**What you are asked to do:**
Rewrite the lines below, renaming "sidebar" to "side panel" wherever it occurs and leaving everything else unchanged.

**Raw records:**
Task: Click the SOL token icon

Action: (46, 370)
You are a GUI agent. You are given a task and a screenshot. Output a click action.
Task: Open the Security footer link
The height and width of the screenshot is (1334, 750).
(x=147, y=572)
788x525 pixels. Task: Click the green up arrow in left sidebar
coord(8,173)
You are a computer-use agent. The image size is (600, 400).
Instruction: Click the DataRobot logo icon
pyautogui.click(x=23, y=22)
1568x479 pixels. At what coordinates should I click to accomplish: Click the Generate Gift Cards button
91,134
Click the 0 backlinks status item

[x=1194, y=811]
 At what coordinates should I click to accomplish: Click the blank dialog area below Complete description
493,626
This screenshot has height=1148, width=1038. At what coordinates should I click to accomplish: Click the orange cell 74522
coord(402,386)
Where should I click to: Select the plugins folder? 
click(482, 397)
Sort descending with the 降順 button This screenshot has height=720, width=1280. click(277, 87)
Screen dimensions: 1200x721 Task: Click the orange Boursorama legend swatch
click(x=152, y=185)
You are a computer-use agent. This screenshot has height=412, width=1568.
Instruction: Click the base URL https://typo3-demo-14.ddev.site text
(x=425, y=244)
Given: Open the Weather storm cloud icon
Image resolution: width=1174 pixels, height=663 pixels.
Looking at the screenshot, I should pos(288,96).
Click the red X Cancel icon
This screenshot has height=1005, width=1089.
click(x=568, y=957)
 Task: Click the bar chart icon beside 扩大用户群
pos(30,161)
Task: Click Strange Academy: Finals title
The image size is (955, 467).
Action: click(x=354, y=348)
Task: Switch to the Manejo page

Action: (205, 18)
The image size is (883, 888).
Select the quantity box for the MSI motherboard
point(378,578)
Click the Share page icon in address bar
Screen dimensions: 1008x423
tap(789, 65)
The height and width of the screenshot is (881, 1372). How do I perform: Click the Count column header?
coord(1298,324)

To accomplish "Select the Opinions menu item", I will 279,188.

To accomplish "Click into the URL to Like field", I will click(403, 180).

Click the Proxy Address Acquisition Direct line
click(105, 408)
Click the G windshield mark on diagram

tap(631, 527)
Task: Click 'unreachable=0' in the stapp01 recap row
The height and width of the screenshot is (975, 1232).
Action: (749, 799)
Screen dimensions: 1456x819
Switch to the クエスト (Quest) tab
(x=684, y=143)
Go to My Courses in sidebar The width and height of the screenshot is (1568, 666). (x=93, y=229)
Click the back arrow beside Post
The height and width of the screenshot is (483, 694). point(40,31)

**Solution for this task:**
Task: Click the SOL token icon

Action: (46, 370)
You are a GUI agent. You are given a task and a screenshot. Output a click action.
Task: Open the Security footer link
The height and width of the screenshot is (1334, 750).
(x=147, y=572)
788x525 pixels. Task: Click the green up arrow in left side panel
coord(8,173)
You are a computer-use agent. The image size is (600, 400).
Instruction: Click the DataRobot logo icon
pyautogui.click(x=23, y=22)
1568x479 pixels. At what coordinates should I click to accomplish: Click the Generate Gift Cards button
91,134
Click the 0 backlinks status item

[x=1194, y=811]
 At what coordinates should I click to accomplish: Click the blank dialog area below Complete description
493,626
This screenshot has height=1148, width=1038. At what coordinates should I click to accomplish: Click the orange cell 74522
coord(402,386)
Where should I click to: Select the plugins folder? 
click(482, 397)
Sort descending with the 降順 button This screenshot has height=720, width=1280. click(277, 87)
Screen dimensions: 1200x721 Task: Click the orange Boursorama legend swatch
click(x=152, y=185)
You are a computer-use agent. This screenshot has height=412, width=1568.
Instruction: Click the base URL https://typo3-demo-14.ddev.site text
(x=425, y=244)
Given: Open the Weather storm cloud icon
Image resolution: width=1174 pixels, height=663 pixels.
Looking at the screenshot, I should pos(288,96).
Click the red X Cancel icon
This screenshot has height=1005, width=1089.
click(x=568, y=957)
 Task: Click the bar chart icon beside 扩大用户群
pos(30,161)
Task: Click Strange Academy: Finals title
The image size is (955, 467).
Action: click(x=354, y=348)
Task: Switch to the Manejo page

Action: (205, 18)
The image size is (883, 888).
Select the quantity box for the MSI motherboard
point(378,578)
Click the Share page icon in address bar
Screen dimensions: 1008x423
tap(789, 65)
The height and width of the screenshot is (881, 1372). How do I perform: Click the Count column header?
coord(1298,324)

To accomplish "Select the Opinions menu item", I will 279,188.

To accomplish "Click into the URL to Like field", I will click(403, 180).

Click the Proxy Address Acquisition Direct line
click(105, 408)
Click the G windshield mark on diagram

tap(631, 527)
Task: Click 'unreachable=0' in the stapp01 recap row
The height and width of the screenshot is (975, 1232).
Action: (749, 799)
Screen dimensions: 1456x819
Switch to the クエスト (Quest) tab
(x=684, y=143)
Go to My Courses in side panel The width and height of the screenshot is (1568, 666). (x=93, y=229)
Click the back arrow beside Post
The height and width of the screenshot is (483, 694). point(40,31)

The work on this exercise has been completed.